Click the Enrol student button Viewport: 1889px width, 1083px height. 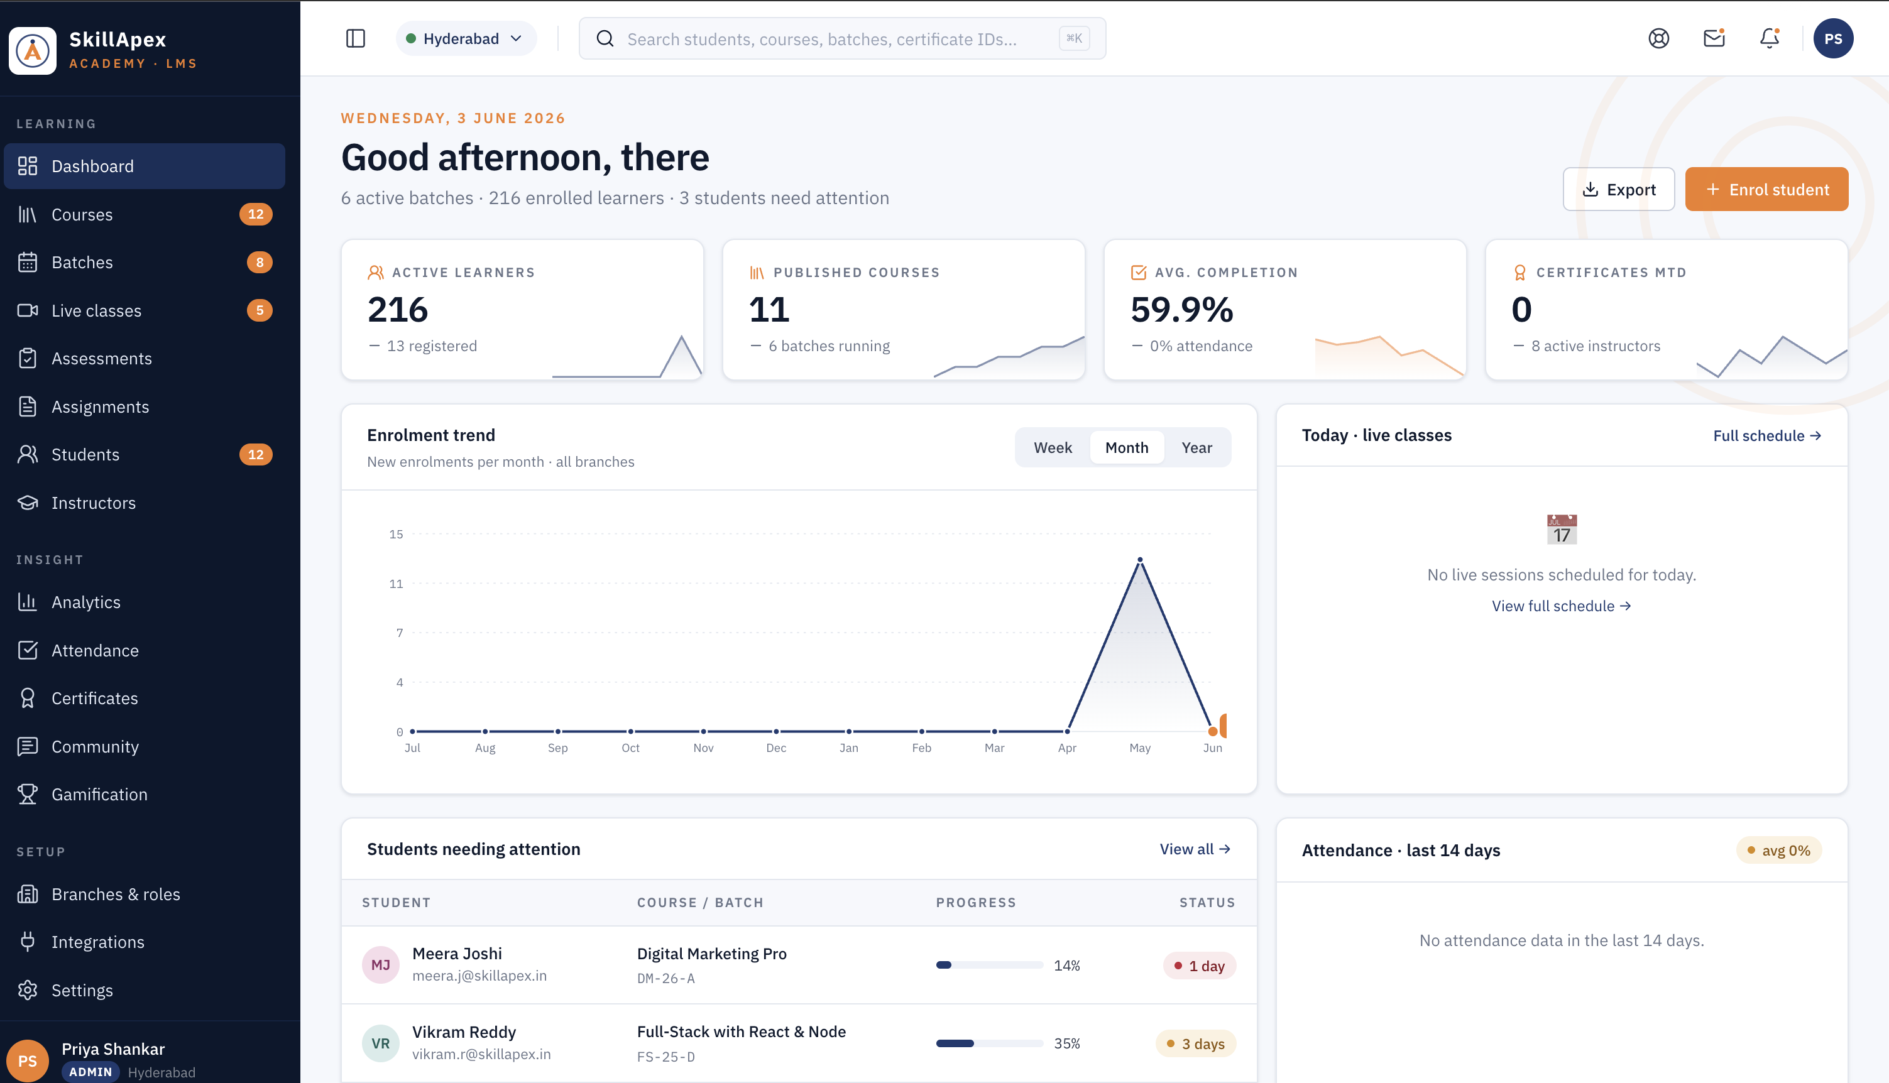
==
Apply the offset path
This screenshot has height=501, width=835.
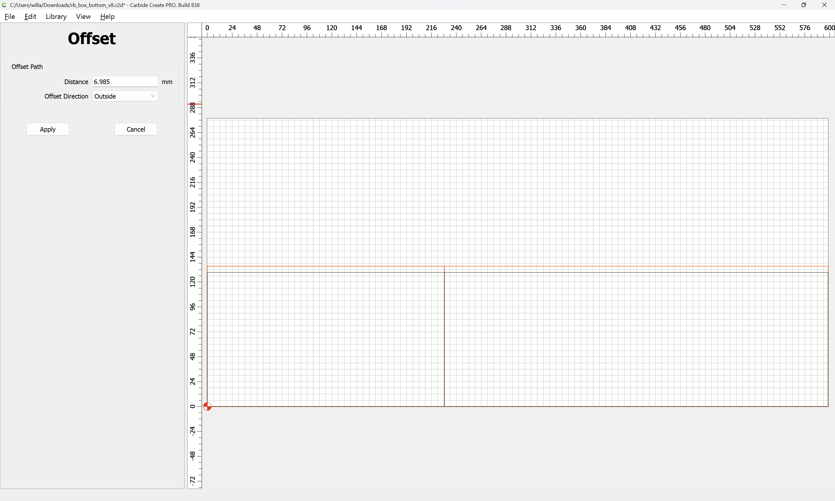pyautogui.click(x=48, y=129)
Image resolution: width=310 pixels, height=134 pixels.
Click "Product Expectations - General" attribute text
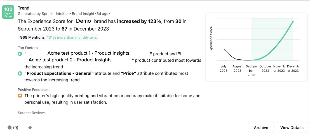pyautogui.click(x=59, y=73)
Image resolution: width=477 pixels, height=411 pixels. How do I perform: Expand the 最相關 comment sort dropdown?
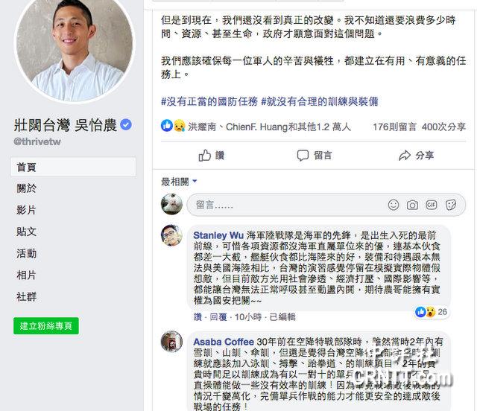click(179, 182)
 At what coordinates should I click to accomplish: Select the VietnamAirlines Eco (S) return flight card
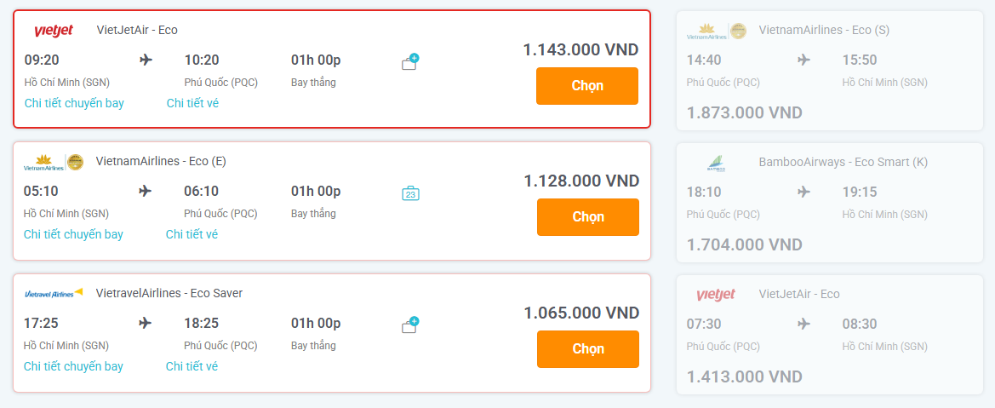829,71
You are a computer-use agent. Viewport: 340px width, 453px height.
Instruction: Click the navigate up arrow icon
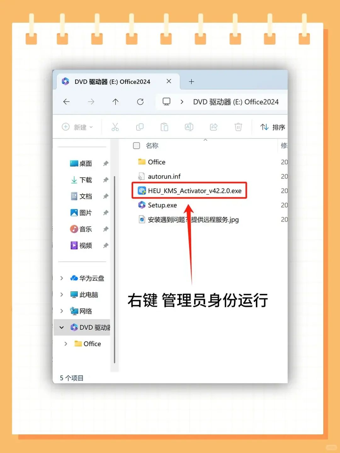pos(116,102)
---
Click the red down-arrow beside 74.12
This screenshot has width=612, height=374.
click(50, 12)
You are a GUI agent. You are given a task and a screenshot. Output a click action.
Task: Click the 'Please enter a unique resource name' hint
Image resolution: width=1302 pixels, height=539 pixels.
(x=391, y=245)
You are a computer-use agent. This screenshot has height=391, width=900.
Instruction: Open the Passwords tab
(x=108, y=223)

* Problem
Copy the records word for word, starting at the line that contains "At what coordinates" and ending after the line that contains "pos(116,102)". Leave the pictures out.

* Correct result
 At what coordinates should I click to accomplish: Select the VietnamAirlines Eco (S) return flight card
829,71
You are a computer-use agent. Viewport: 340px width, 453px height.
Instruction: Click the navigate up arrow icon
pos(116,102)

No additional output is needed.